Were there any global substantial amendments to the protocol? Yes

26 May 2017

● Updated inclusion criteria to require specific prior standard therapies for tumor types in Part 1. ● Added exclusion criteria for patients with a history of non-infectious pneumonitis or interstitial lung disease (ILD). ● Added inclusion criteria to ensure that the enrollment of patients with DLBCL was limited to patients with no available therapies of proven clinical benefit. ● Provided case definitions for treatment-emergent immune-mediated ADRs in the protocol and guidance on assessment and management of immune-related AEs. ● Included specific criteria for continuing study treatment beyond RECIST-defined radiological progression. ● Updated risk-benefit section to indicate potential for overlapping toxicities of combination immunotherapies. ● Clarified that the primary efficacy analysis was based on RECIST v1.1 for solid tumors and Cheson et al 2014 for lymphoma and that irRC criteria were used only for decisions around treatment discontinuation due to disease progression.

29 Aug 2017

● Included Japanese patients via separate safety run-in part to evaluate safety and PK properties of NIR178 as a single agent prior to their participation in different parts of the study. ● Added Overall Response assessment by iRECIST as a secondary endpoint. ● irRC criteria was replaced by iRECIST criteria for guiding decisions regarding treatment duration and/or discontinuation due to disease progression. ● First dose reduction step from 160 mg (dose level -1) was changed from 80 mg to 120 mg BID after addition of a new NIR178 capsule strength (40 mg). ● On-treatment biopsy and blood sample collection timepoint was moved from C3D15 ± 15 days and C2D1, respectively, to C2D1 +15 days to account for patients who could not obtain biopsies in Cycle 3 due to early disease progression or early response.

02 Jul 2018

● Incorporated language requiring study treatment discontinuation in the event of Stevens-Johnson syndrome (SJS)/toxic epidermal necrolysis (TEN) in response to the occurrence of a case of Stevens Johnson Syndrome in the study. ● Criteria for dose reduction/interruption and re-initiation of treatment for ADRs were updated to include latest toxicity management guidelines per American Society of Clinical Oncology (ASCO), National comprehensive Cancer Network (NCCN) and European Society for Medical Oncology (ESMO).

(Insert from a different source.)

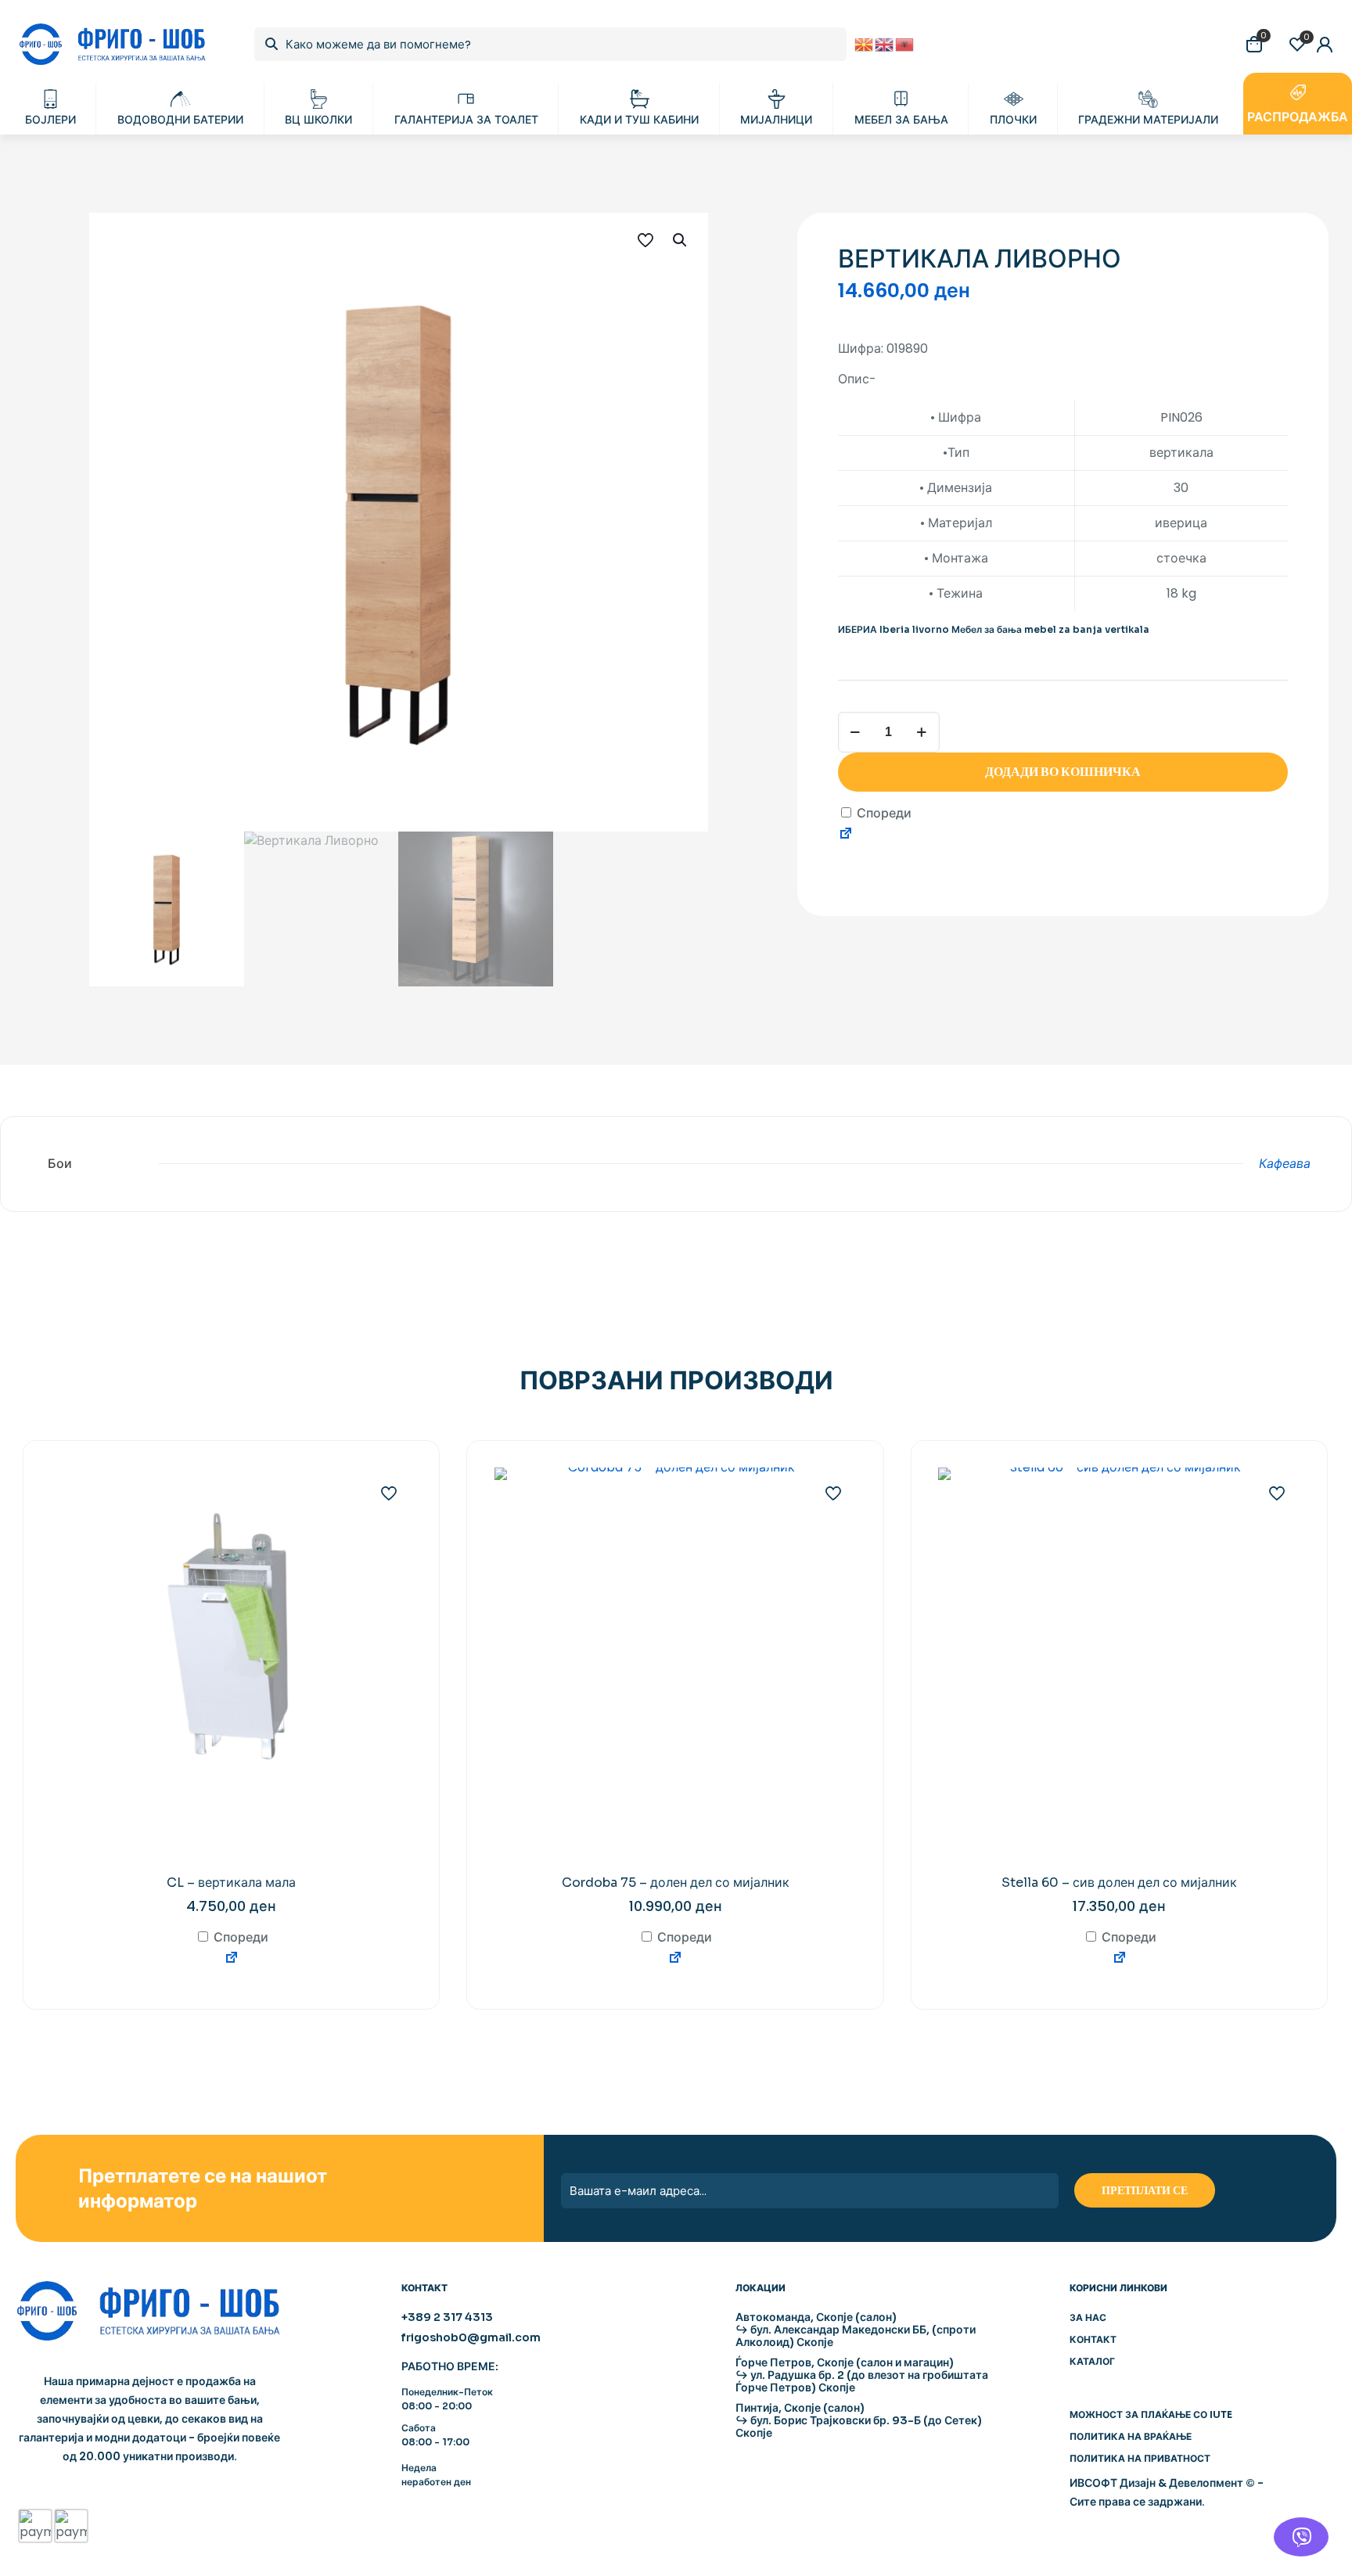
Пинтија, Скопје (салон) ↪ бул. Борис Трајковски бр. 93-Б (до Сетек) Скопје (858, 2420)
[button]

Moreover, the AST and ALT exclusion criteria was revised to align with the updated toxicity management guidelines.

29 Oct 2018

● Updated the protocol eligibility criteria and related statistical analysis sections for selected Part 1 indications based on preliminary evidence of anti-tumor activity and changes to the standard of care: ● MSS CRC: In order to evaluate efficacy and safety in patients with different RAS genotypes, enrollment continued in two sub-groups (RAS wild-type & RAS mutant) based on locally available laboratory data. RAS status was collected, including for patients that were already enrolled. ● Head & Neck: Enrollment was restricted to squamous cell carcinoma of the head and neck (HNSCC) to create a more homogenous patient population. In addition, a new treatment group (IO-pretreated HNSCC) was added. ● Melanoma: Only cutaneous melanoma patients were to be enrolled. In addition, a new treatment group (IO-pretreated melanoma) was added, and the inclusion criteria was amended to require that BRAF V600 mutant patients be treated with prior BRAF V600 inhibitor therapy. ● Scan assessments post discontinuation of study treatment no longer collected once the patient started a new antineoplastic therapy. ● Added an optional biopsy for patients that continued study treatment beyond disease progression due to overall clinical benefit. ● Removed blood sample collection for the assessment of serum cytokines used for retrospective analysis of a cytokine release syndrome AE.

28 Nov 2019

● Increased the dose of NIR178 to 240 mg BID from 160 mg BID for all newly enrolled patients based on emerging data. ● Added two new treatment groups (mCRPC and IO-pretreated RCC) in Part 1. ● Design of Part 3 was modified to allow for further evaluation of one or two tumor groups (from Parts 1 and 2). ● Removed on-treatment plasma cfDNA biomarker sample collection and added an end of treatment cfDNA sample.

22 Oct 2020

● Opened Part 3 of the study to explore PDR001 + NIR178 in TNBC patients whose disease did not express PD-L1 IC=0 (<1%). ● Introduced a new film-coated tablet (FCT) formulation of NIR178 into Part 3 of the study. ● Reduced the ECG collection plan to safety monitoring levels. ● Amended the safety run-in to assess NIR178 240 mg BID in combination with PDR001 400 mg Q4W starting at Cycle 1 in Japanese patients. ● Revised the definition of end of study to include the option for patients deriving clinical benefit to transfer to another study or to an alternative treatment option. ● Added drug-induced liver injury (DILI), autoimmune hepatitis, and pneumonitis follow-up guidance based on a Health Authority request.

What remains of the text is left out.